▶ What to produce
Every entry must be transcribed exactly as written.

▶ Data for processing
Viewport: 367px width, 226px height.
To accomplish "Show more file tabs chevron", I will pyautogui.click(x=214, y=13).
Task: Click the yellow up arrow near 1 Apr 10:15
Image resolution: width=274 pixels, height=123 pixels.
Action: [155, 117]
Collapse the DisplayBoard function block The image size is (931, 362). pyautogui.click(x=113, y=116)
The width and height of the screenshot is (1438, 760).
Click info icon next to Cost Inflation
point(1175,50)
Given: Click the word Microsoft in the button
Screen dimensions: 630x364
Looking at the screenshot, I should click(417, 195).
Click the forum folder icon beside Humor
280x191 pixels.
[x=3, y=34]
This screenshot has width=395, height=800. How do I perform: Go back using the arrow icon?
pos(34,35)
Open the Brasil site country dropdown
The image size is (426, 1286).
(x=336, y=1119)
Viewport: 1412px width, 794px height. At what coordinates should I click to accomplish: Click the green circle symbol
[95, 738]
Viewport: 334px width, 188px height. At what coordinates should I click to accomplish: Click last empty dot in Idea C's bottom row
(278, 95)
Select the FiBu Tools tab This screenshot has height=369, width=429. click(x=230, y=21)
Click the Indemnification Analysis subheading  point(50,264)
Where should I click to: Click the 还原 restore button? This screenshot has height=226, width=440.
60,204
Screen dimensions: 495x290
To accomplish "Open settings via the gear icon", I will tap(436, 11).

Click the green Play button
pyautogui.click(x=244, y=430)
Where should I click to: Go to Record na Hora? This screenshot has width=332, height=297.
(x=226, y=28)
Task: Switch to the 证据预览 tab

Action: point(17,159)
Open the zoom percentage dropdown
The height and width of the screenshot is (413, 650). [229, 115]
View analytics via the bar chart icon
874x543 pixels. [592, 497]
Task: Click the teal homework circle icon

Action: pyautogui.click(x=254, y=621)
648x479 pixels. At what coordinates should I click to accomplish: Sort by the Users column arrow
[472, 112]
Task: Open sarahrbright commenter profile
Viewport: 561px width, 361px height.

▶ Reply to the task
Viewport: 367px width, 226px height.
To accomplish "Show more file tabs chevron", I will pyautogui.click(x=214, y=13).
Task: Click the yellow up arrow near 1 Apr 10:15
Image resolution: width=274 pixels, height=123 pixels.
Action: [155, 117]
Collapse the DisplayBoard function block The image size is (931, 362). pyautogui.click(x=113, y=116)
The width and height of the screenshot is (1438, 760).
Click info icon next to Cost Inflation
point(1175,50)
Given: Click the word Microsoft in the button
Screen dimensions: 630x364
Looking at the screenshot, I should click(417, 195).
Click the forum folder icon beside Humor
280x191 pixels.
[x=3, y=34]
This screenshot has width=395, height=800. How do I perform: Go back using the arrow icon?
pos(34,35)
Open the Brasil site country dropdown
The image size is (426, 1286).
(x=336, y=1119)
Viewport: 1412px width, 794px height. At what coordinates should I click to accomplish: Click the green circle symbol
[95, 738]
Viewport: 334px width, 188px height. At what coordinates should I click to accomplish: Click last empty dot in Idea C's bottom row
(278, 95)
Select the FiBu Tools tab This screenshot has height=369, width=429. click(x=230, y=21)
Click the Indemnification Analysis subheading  point(50,264)
Where should I click to: Click the 还原 restore button? This screenshot has height=226, width=440.
60,204
Screen dimensions: 495x290
To accomplish "Open settings via the gear icon", I will tap(436, 11).

Click the green Play button
pyautogui.click(x=244, y=430)
Where should I click to: Go to Record na Hora? This screenshot has width=332, height=297.
(x=226, y=28)
Task: Switch to the 证据预览 tab

Action: point(17,159)
Open the zoom percentage dropdown
The height and width of the screenshot is (413, 650). [229, 115]
View analytics via the bar chart icon
874x543 pixels. [592, 497]
Task: Click the teal homework circle icon

Action: pyautogui.click(x=254, y=621)
648x479 pixels. At what coordinates should I click to accomplish: Sort by the Users column arrow
[472, 112]
Task: Open sarahrbright commenter profile
Viewport: 561px width, 361px height.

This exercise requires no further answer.